MDY VRVP Daily Chart

The midcaps are indeed showing significant weakness.

The MDY has broken below both the daily 10 and 20-EMAs and is currently finding some support at the weekly 10-EMA and daily 50-EMA. However, the point of control (POC) remains almost 2% below the current share price, aligning with an unfilled gap between $530-$535, which suggests a potential to get filled.

What's more concerning with the MDY is the lack of substantial support between its daily 50-EMA and the POC. This raises the probability of seeing the discussed gap filled, which would effectively erase all the progress the MDY has made in the last month.

MDY Weekly Chart

The weekly chart is displaying a significant flag pattern and a potential VCP (Volatility Contraction Pattern), with $557 emerging as a distinct top that has been rejected on four separate occasions. An intriguing observation is the comparatively low volume this week in relation to previous weeks, adding an element of interest to the current market dynamics.

We're eagerly awaiting today’s session to see how it shapes the weekly close and provides further insights into the evolving market sentiment.

Russell 2000

IWM VRVP Daily Chart

The small caps are exhibiting a pattern similar to the MDY's current trajectory. Yesterday's activity resulted in a significant break below the point of control (POC) and the quickest daily EMAs. However, support was discovered at the rising daily 50-EMA, which coincides with the weekly 10-EMA as well.

An unfilled gap still exists, suggesting that the IWM may be inclined to reach $199 to fill it before making further progress to the upside. This gap presents a potential target for the market's movement in the near term.

IWM Weekly Chart

The weekly chart for the Russell 2000 provides valuable insight into the long-term range-bound action since entering a significant sideways consolidation stage in late 2023.

Once more, we're awaiting confirmation on whether the weekly 10-EMA can be sustained today. Ultimately, this could serve as a springboard to finally break out of the prolonged and challenging multi-month Volatility Contraction Pattern (VCP) for good. This pivotal moment could signal a significant shift in the market's dynamics.

DAILY FOCUS
Stay In cash- Wait & Observe

The market is indeed at a potential tipping point, and accurately predicting whether yesterday marked the beginning of another pullback or merely a bear trap is challenging. As a trader, your primary objective isn’t to forecast market movements but to align yourself with the prevailing momentum.

Given the current uncertainty, where the market could move up, down, or in circles, the prudent approach is to stand aside. We won't be initiating any new positions and will instead maintain our current holdings, adhering to predetermined stops. We'll closely monitor market behavior today to inform our future decisions, remaining flexible and ready to act accordingly.

WATCHLIST
Nothing To Declare

SEZL: Sezzle Inc

SEZL Daily Chart

  • There aren't many setups forming due to the sell-off yesterday, which caused most stocks to lose their bases.

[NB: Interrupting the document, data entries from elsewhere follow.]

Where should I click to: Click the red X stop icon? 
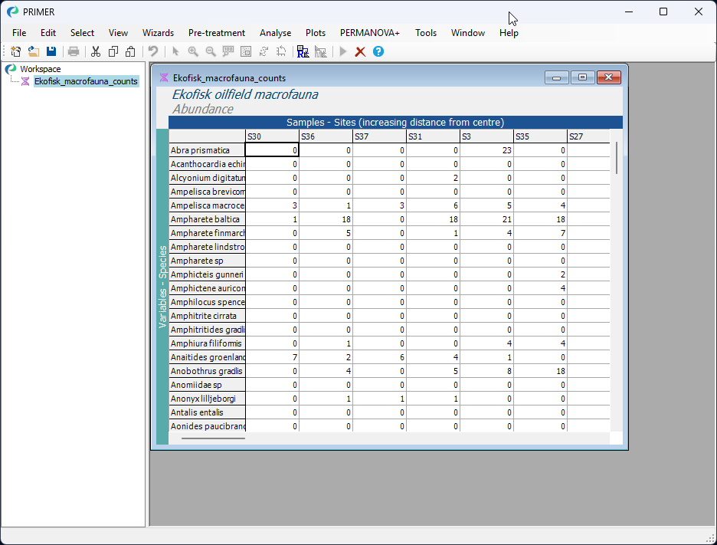[360, 51]

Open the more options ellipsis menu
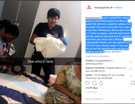132,99
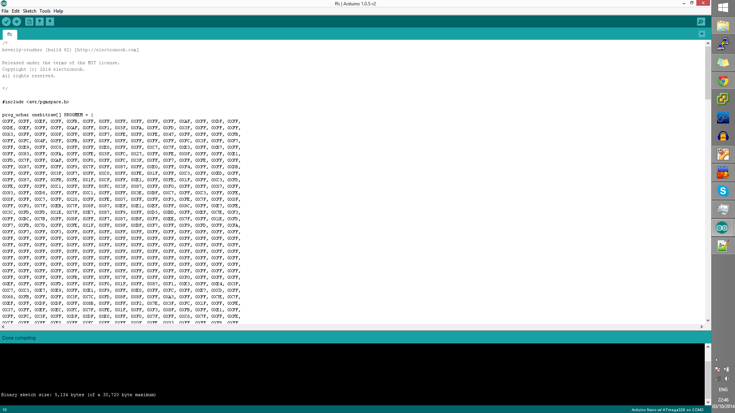Expand the hidden icons in the system tray
The width and height of the screenshot is (735, 413).
click(x=716, y=360)
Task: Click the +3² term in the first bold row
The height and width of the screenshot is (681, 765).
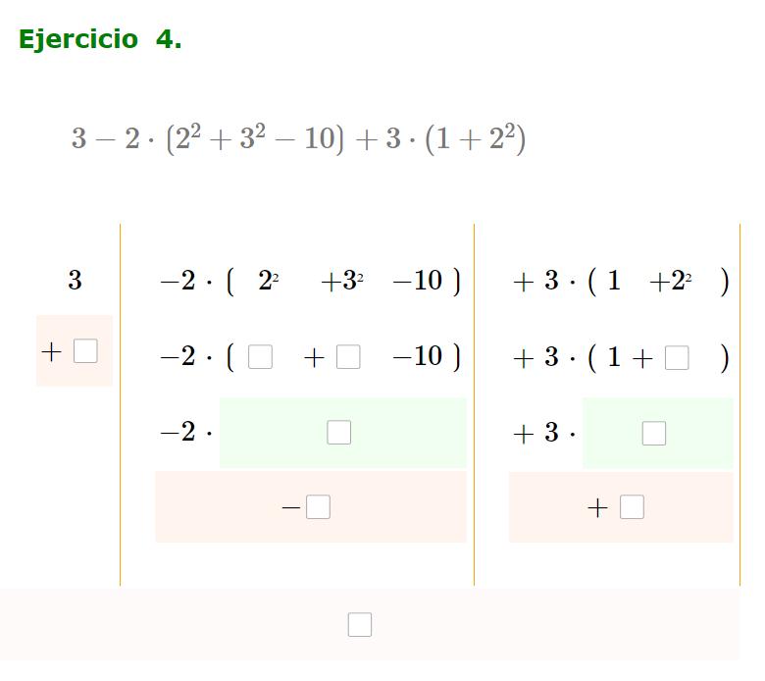Action: coord(342,282)

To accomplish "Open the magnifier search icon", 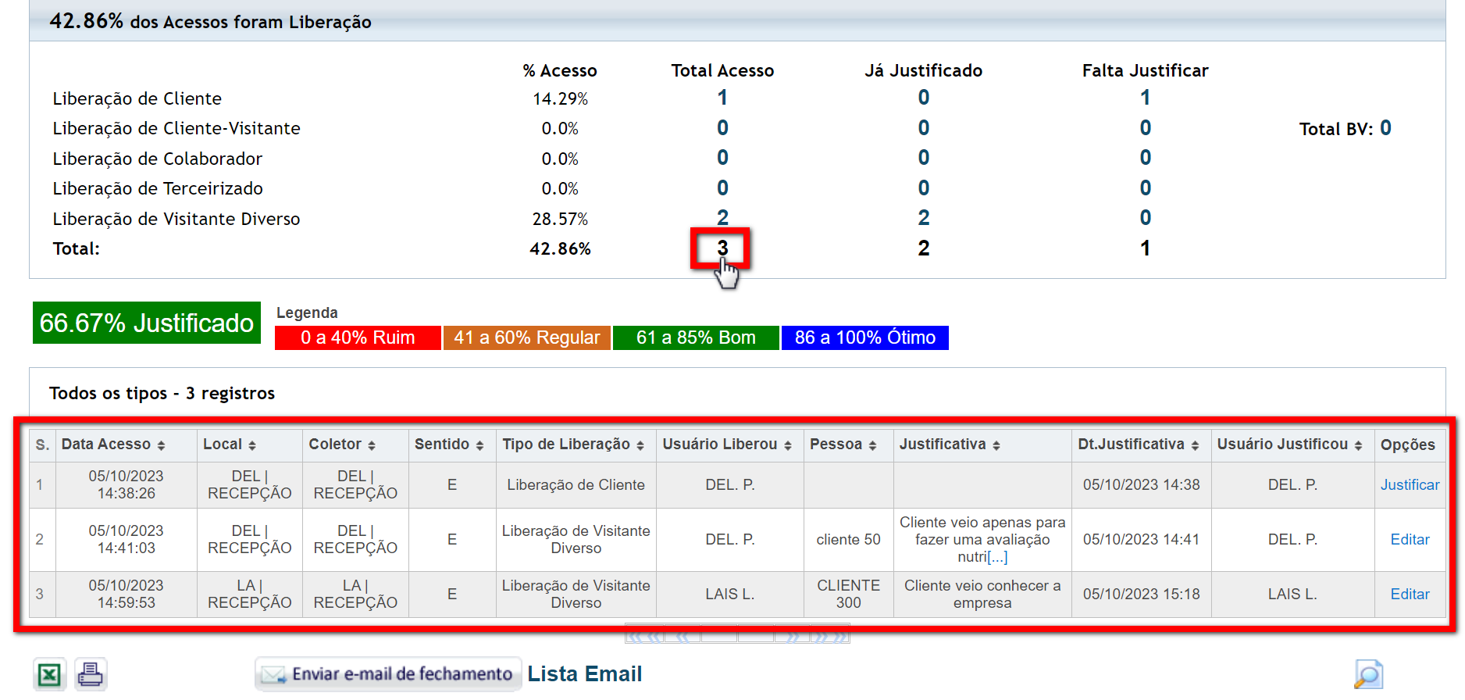I will coord(1367,674).
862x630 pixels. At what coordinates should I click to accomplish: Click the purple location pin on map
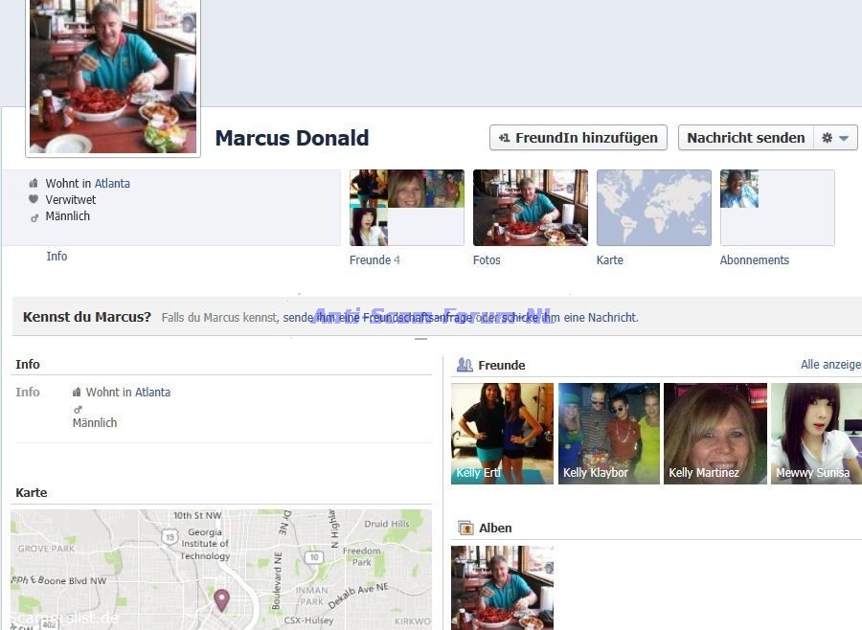click(x=221, y=599)
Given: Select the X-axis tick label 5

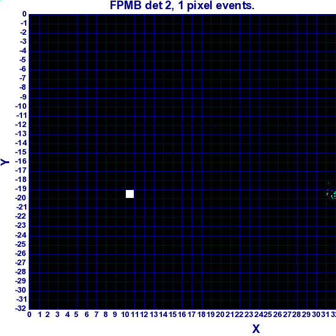Looking at the screenshot, I should 76,315.
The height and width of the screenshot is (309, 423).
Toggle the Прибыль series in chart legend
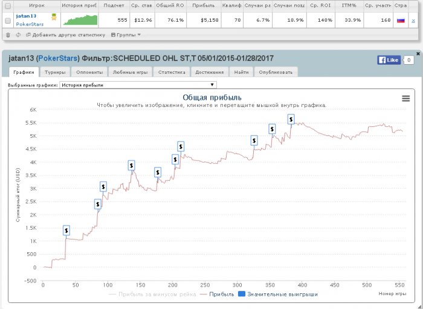pos(218,294)
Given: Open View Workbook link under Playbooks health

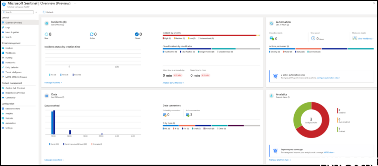Looking at the screenshot, I should point(365,38).
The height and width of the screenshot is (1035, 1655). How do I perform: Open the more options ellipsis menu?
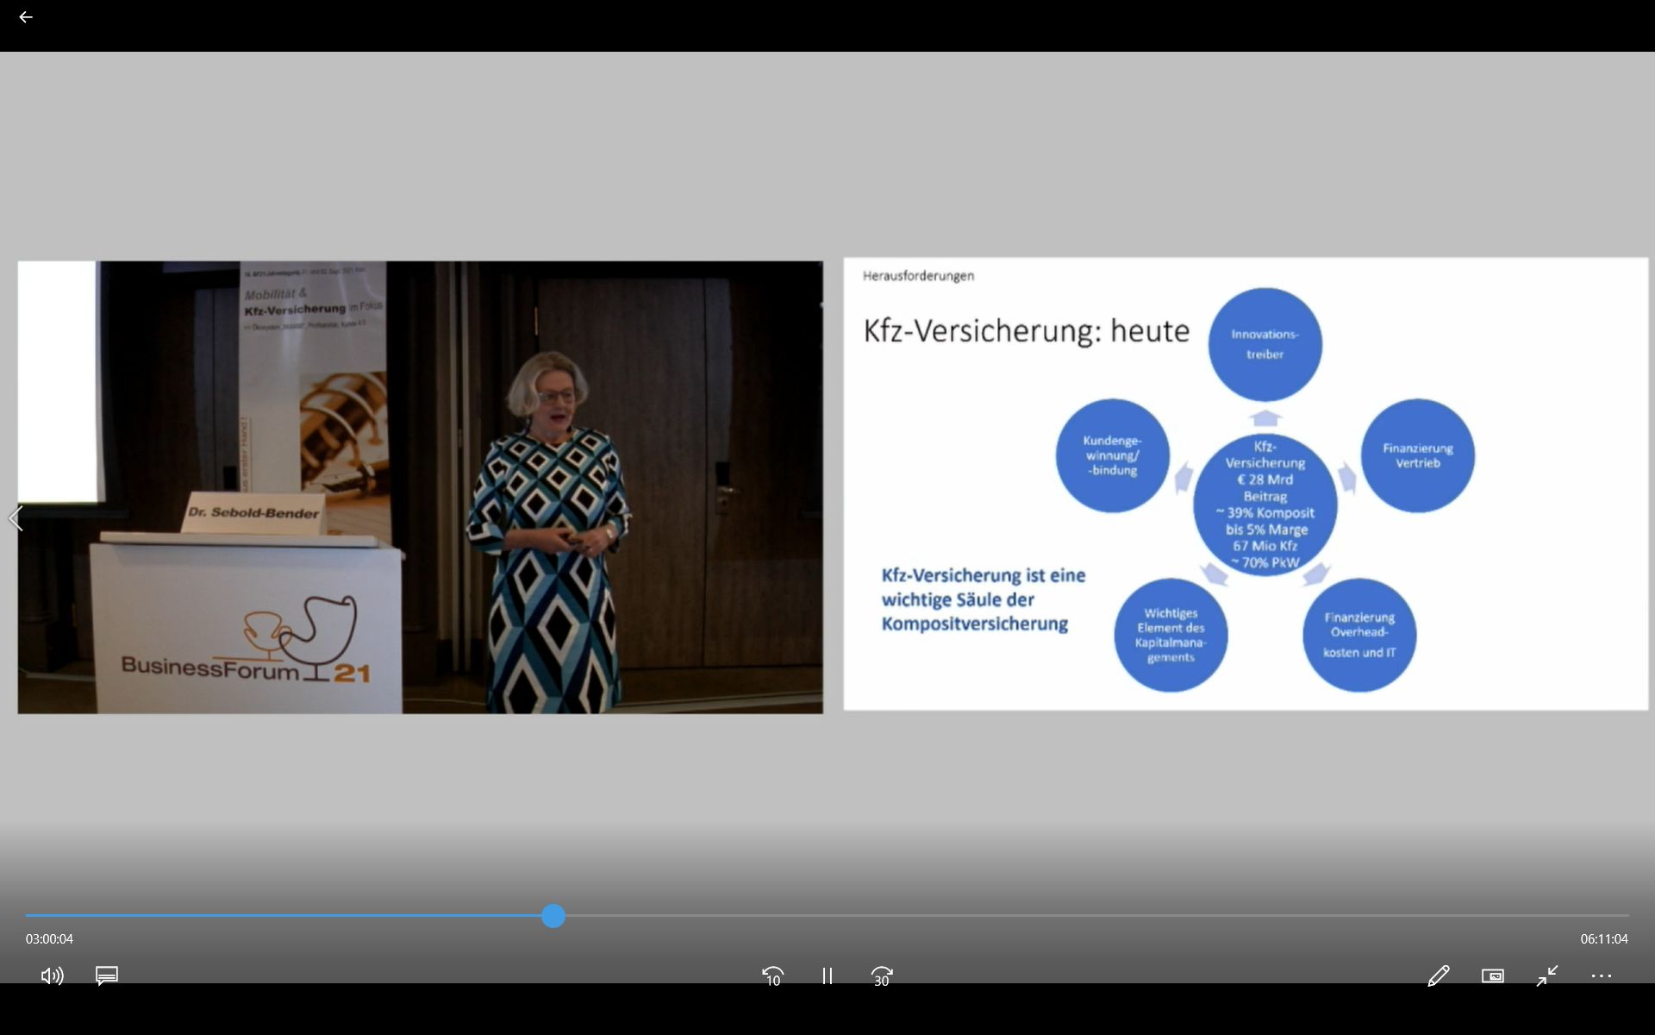click(x=1602, y=975)
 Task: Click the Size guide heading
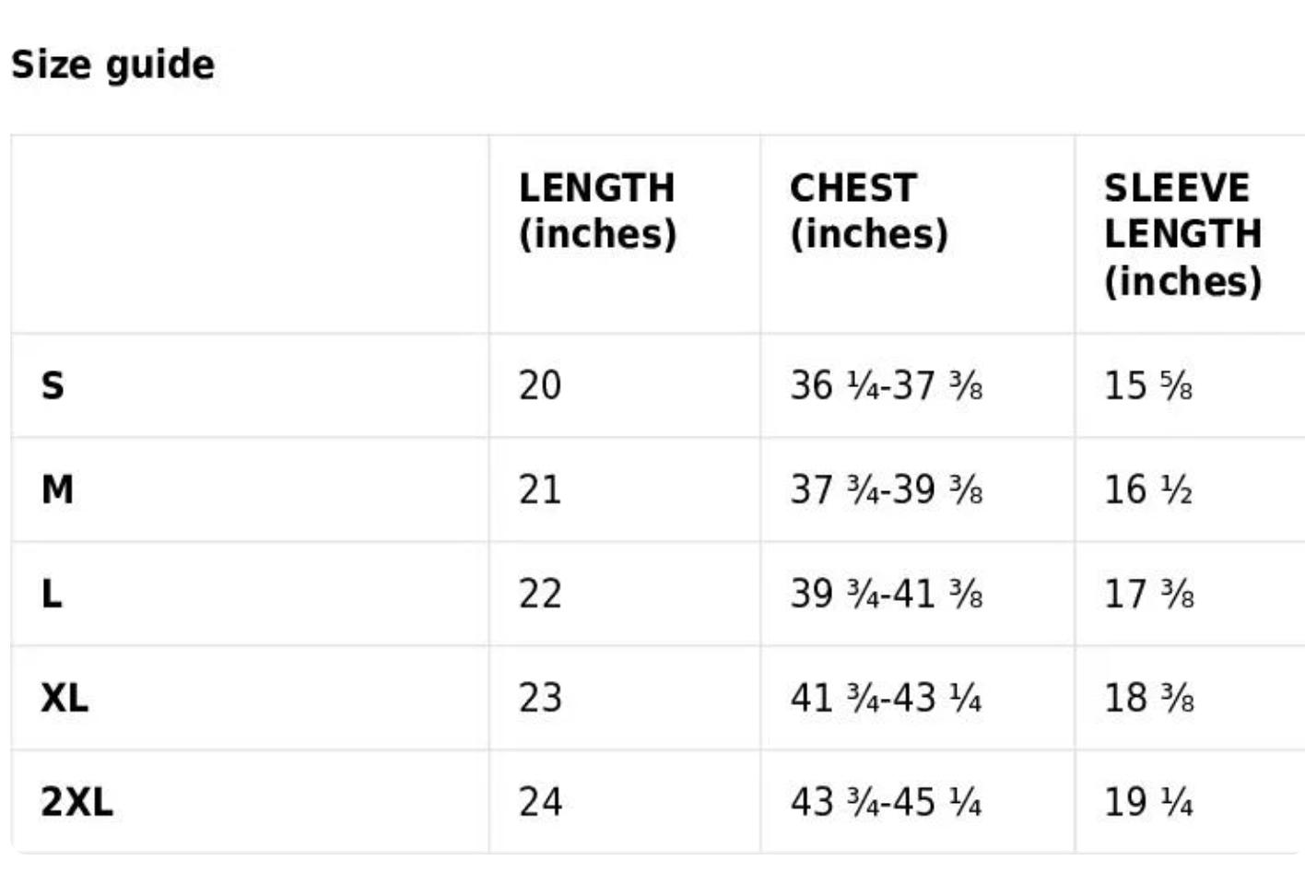pyautogui.click(x=112, y=65)
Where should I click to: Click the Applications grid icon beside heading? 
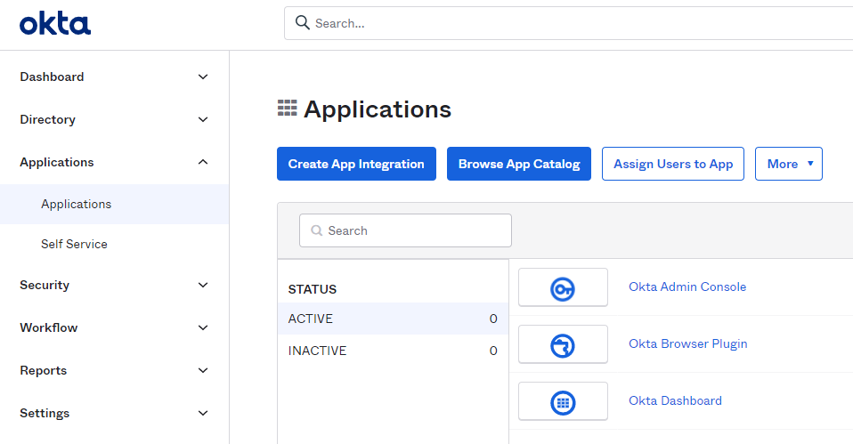pyautogui.click(x=287, y=109)
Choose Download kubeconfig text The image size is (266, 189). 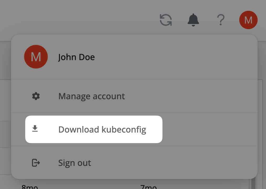[x=102, y=129]
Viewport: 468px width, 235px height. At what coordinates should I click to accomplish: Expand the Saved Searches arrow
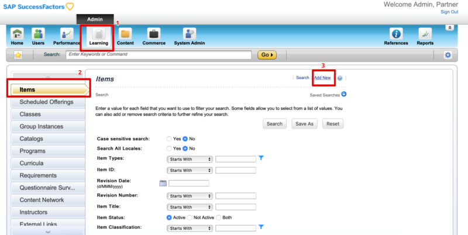coord(343,94)
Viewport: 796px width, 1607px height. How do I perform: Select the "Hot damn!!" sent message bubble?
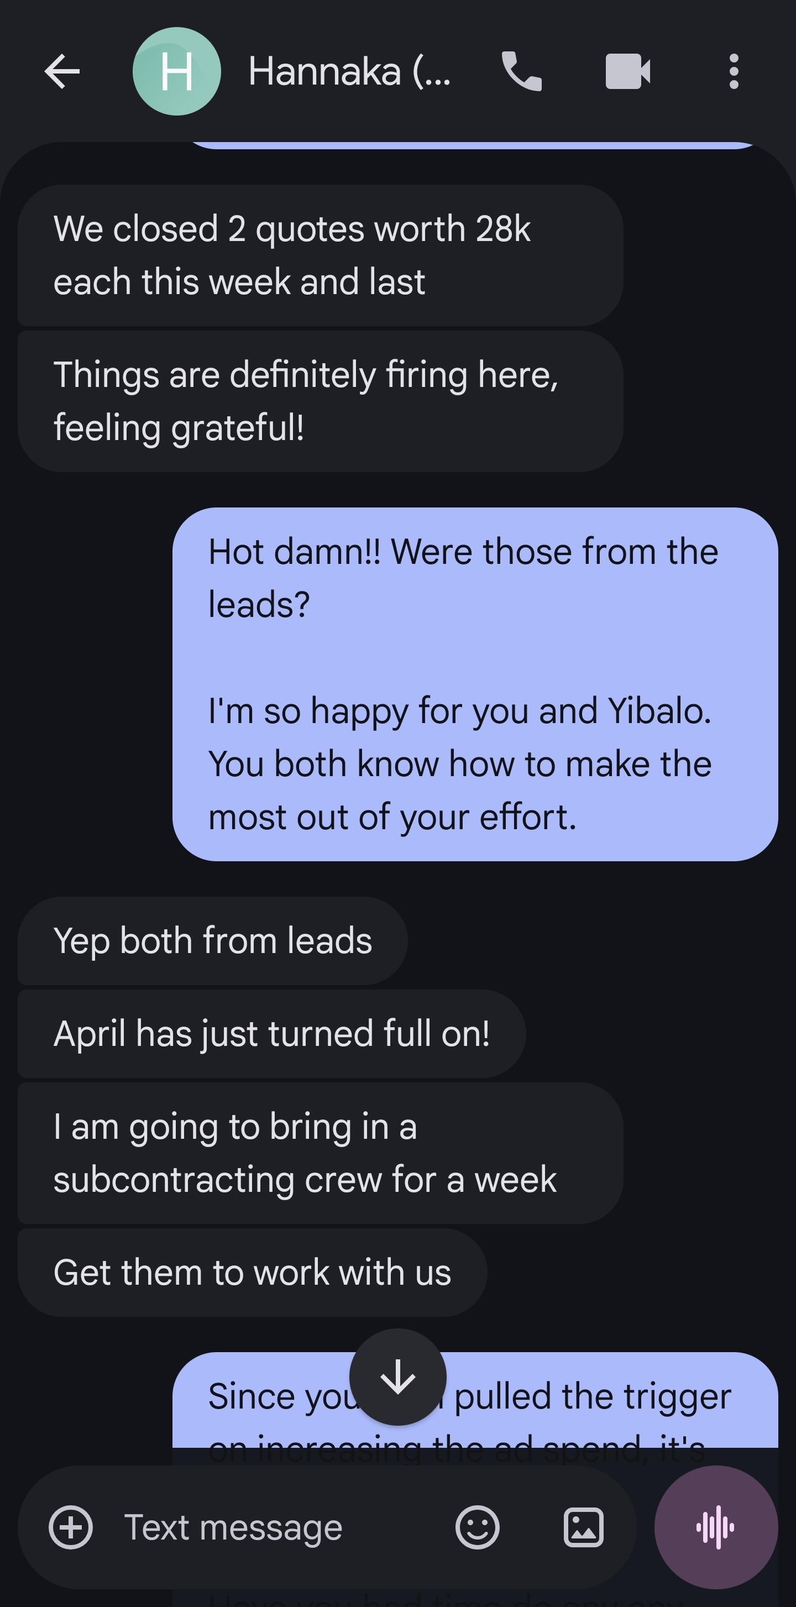475,684
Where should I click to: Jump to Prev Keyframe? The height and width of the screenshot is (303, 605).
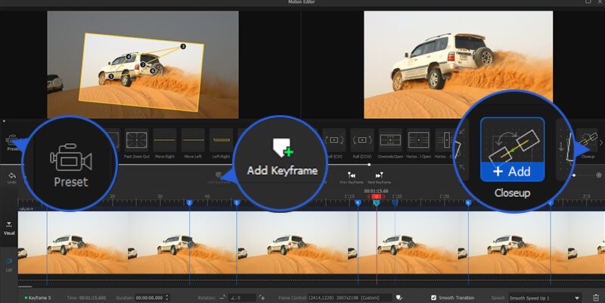click(352, 176)
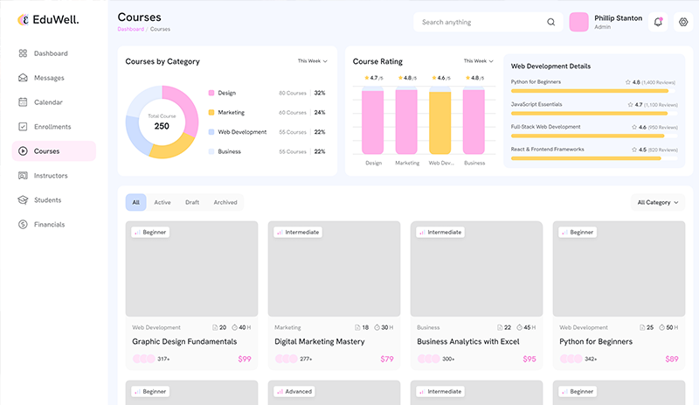Click the Calendar icon in sidebar
Screen dimensions: 699x405
point(23,102)
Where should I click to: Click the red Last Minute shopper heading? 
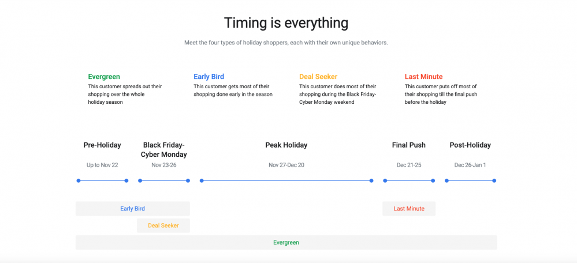[423, 77]
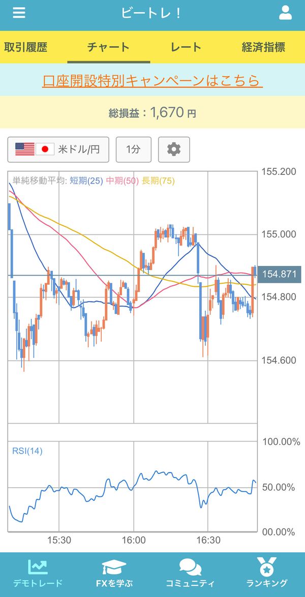Click the 154.871 current price marker
Screen dimensions: 305x597
click(280, 275)
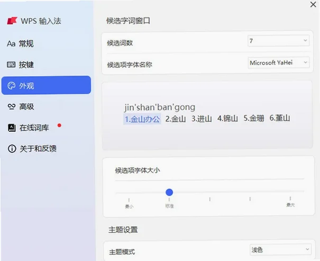Select candidate 1.金山办公 in preview
The height and width of the screenshot is (261, 320).
(142, 119)
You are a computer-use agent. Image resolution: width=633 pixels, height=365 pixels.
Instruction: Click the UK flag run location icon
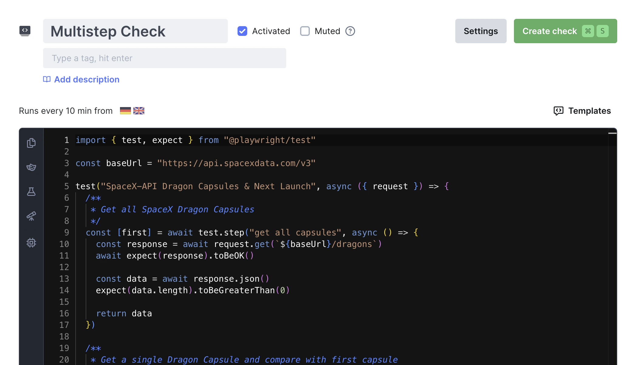pos(139,110)
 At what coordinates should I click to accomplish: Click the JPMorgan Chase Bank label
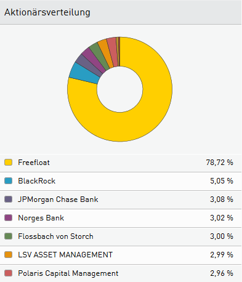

  • Sezzle, a growth stock we're currently holding from its earnings EP, is the only real setup we're seeing as the stock is flagging once again.

  • While we're not overly confident in expecting a significant breakout to the upside, the fact that Sezzle is holding its EMAs is very promising.

This newsletter does not provide financial advice. It is intended solely for educational purposes and does not constitute investment advice or a recommendation to trade assets or make financial decisions. Please exercise caution and conduct your own research.